UPDATED POST FOR GOLDENGIRLFINANCE
I am your typical New Yorker. Like many of my fellow city-men and women, I know how to hail a taxi without getting side-swiped. On escalators, I stand on the right and walk on the left. I let people get off the train before getting on. I give tourists succinct, exact directions – even offer restaurant recommendations – but don’t linger for small-talk.
However, as a New Yorker, I am an enigma. That’s because I do not have a therapist.
It seems that every friend, colleague, acquaintance or person behind me in line at the drugstore has at least one therapist and sees that person pretty regularly. It’s not uncommon for a friend to start a conversation with, “Dr. Tony says my journaling is really helping me work through my issues.” Or interrupt a dinner party to proclaim, “My therapist thinks it’s because my father never came to any of my piano recitals.” Or grab the phone in a panic and shriek, “I need to call my shrink!” after a night of debauchery.
I know that going to therapy is good for one’s mental health and can actually help people learn to deal with anxiety, stress or depression.
However, as a woman of Middle Eastern descent, I prefer to spend my therapy money on more pressing matters – specifically on laser hair removal, electrolysis and waxing. No therapist will help me get over the memory of me as a little girl in the fourth grade, sitting in my reading circle surrounded by my classmates. Compared to the cute, skinny blond girls in their bobby socks and tennis skirts, I was a thick hairy rectangle that smelled like hummus, sporting tube socks up to my thighs to cover up my hairy legs. That’s a memory that is burned into my psyche and for that reason, I prefer to get rid of the evil that caused my anxiety, rather than go sit with someone and have a chat about it.
But everyone needs therapy – or even self-reflection – in order to take responsibility and move forward.
Similarly in personal finance, it’s important to do a little self-reflecting. Especially now, at the beginning of a new year and as we gather our financial paperwork for tax time, it’s helpful to examine our finances, be honest about our spending and saving habits, and set some new goals to change bad behavior.
Here are some tips for planning a more financially rewarding 2013…
1. Before setting impossible goals for 2013, be thoughtful and thorough. Review your tax paperwork and last year’s budget. Be painfully honest with yourself and ask, am I happy with the amount of money I made last year? Did I reach any of the financial goals I set for myself last year? How or why not? By actively taking the first step – looking honesty and critically at last year’s finances and identifying your satisfaction level with it – you can begin to set the right goals for next year.
2. Figure out your debt and make a plan to deal with it. Add up your total annual expenses plus any additional debt; what is the ratio of expenses to income? Were you able to manage debt and also save last year? If not, review your spending/budget from last year and find three things you can cut out in order to reduce spending, manage debt and/or save. Allocate the savings to a specific debt or to your savings in order to reach a particular goal.

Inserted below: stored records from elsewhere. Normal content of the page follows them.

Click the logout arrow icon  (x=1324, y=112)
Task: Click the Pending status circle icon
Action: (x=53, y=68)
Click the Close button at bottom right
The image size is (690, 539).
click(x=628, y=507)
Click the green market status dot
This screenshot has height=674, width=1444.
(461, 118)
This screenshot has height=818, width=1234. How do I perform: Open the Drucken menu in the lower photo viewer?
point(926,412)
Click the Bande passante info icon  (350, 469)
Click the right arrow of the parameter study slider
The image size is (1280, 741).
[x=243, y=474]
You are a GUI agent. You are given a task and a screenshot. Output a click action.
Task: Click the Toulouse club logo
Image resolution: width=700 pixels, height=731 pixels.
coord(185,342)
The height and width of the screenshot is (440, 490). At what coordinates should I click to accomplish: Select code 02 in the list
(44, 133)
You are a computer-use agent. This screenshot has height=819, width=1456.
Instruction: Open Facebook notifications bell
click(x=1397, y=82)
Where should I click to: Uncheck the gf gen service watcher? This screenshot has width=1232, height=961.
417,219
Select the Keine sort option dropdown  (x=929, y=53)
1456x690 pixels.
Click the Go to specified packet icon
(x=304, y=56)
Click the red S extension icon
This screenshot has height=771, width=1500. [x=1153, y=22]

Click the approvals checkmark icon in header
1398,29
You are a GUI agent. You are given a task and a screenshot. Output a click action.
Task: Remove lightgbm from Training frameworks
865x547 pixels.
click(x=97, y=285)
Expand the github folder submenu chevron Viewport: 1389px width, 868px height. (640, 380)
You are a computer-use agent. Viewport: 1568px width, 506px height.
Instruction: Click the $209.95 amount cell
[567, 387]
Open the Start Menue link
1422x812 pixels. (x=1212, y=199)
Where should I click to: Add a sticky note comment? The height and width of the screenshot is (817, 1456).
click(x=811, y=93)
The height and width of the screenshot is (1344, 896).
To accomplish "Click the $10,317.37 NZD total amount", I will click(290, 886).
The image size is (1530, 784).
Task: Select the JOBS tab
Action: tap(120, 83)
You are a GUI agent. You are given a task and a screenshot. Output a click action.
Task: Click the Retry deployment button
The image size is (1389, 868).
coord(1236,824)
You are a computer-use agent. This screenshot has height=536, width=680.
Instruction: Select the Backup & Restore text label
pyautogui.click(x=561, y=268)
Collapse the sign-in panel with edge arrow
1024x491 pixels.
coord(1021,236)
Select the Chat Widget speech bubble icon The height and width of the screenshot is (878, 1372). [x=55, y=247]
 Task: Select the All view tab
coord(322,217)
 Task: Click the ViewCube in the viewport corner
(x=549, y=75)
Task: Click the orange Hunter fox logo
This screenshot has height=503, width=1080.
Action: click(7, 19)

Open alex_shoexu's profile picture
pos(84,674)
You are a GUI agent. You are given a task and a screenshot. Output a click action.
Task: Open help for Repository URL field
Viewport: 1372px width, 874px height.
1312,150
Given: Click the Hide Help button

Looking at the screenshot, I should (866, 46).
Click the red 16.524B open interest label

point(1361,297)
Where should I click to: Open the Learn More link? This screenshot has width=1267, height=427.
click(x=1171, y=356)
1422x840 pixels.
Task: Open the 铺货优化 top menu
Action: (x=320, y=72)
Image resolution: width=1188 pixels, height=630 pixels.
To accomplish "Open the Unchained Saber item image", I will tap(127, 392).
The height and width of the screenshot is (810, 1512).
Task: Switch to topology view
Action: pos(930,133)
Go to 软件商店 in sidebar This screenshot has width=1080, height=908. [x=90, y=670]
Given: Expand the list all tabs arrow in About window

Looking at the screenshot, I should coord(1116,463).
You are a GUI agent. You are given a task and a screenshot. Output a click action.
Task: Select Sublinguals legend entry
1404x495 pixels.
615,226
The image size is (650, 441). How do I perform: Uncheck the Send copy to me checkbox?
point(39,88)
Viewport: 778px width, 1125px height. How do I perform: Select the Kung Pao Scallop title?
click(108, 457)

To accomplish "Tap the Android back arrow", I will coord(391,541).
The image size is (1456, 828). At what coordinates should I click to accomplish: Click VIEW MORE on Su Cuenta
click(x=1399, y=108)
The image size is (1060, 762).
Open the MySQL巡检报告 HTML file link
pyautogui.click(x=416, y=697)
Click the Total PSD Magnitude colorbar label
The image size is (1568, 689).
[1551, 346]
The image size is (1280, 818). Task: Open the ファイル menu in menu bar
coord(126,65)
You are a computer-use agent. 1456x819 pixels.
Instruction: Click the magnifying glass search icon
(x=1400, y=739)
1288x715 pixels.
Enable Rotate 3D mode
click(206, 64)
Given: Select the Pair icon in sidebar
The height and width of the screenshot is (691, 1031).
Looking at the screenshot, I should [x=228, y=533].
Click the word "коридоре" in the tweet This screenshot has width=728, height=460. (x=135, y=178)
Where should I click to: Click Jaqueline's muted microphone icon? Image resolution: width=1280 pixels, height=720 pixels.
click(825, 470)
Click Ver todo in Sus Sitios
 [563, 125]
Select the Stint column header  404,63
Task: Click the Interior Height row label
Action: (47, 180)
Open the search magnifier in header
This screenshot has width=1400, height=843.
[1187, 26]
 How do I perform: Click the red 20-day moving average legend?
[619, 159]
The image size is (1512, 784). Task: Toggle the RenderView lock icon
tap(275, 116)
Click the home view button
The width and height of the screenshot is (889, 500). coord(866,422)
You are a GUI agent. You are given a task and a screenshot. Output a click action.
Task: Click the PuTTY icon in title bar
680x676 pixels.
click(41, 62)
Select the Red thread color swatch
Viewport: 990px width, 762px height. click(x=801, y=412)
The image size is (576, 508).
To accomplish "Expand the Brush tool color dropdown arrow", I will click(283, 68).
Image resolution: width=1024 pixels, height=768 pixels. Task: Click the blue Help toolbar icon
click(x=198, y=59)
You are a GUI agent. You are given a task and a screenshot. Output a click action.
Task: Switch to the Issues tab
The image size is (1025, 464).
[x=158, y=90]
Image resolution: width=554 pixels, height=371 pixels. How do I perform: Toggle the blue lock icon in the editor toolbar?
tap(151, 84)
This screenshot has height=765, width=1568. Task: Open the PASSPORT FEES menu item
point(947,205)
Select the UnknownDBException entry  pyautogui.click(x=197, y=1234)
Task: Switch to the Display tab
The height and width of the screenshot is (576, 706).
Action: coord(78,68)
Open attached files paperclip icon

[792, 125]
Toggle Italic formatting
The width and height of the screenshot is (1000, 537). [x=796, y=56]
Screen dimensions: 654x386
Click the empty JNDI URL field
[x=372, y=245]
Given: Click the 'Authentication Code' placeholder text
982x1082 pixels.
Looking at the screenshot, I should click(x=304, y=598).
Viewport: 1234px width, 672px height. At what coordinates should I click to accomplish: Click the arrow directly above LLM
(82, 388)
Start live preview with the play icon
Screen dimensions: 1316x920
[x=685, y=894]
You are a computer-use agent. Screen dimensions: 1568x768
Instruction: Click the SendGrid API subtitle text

Be specific.
3. Don’t have a 2013 budget yet? SET ONE UP NOW! Use Mint.com to set up a budget online, create an excel spreadsheet to track expenses or just write it down old-school. Find a way to track your spending and then do it. Manage debt by consolidating into a low-interest rate credit card and make sure you are paying more than the monthly minimum if you can. Budget and save up for a six-month emergency cushion, even if that means putting $50 a week into your savings account.
4. Grow your money. If you have a savings account and an emergency fund, consider taking a chunk and investing in short-term CDs or mutual funds or ETFs. These can be low-risk options that can help you increase your savings instead of lingering in a low-interest savings account. Also, make sure you are contributing to your company’s 401(k) and if your company doesn’t offer one, set up an IRA or a Roth.
5. Set a personal financial goal (that is also attainable) for 2013 and take the steps to get there. Do you want to increase savings by 20%? Do you want to get rid of all credit card debt? Are you saving for a new home? If that means taking an additional shift at work or getting a part-time job, do it. Or, are you ready to invest $15,000? Check out some of the top online brokerage sites like Fidelity, Scottrade, or Etrade that also offer research and investing tools so you can do it yourself.
And if you’re ready to seek professional help, visit FPAnet.org to find an advisor in your area or NAPFA.org for fee-only advisors. Like a therapist, a financial advisor can help you identify bad habits, set priorities and help you reach your goals. But they probably can’t help resolve any lingering daddy issues.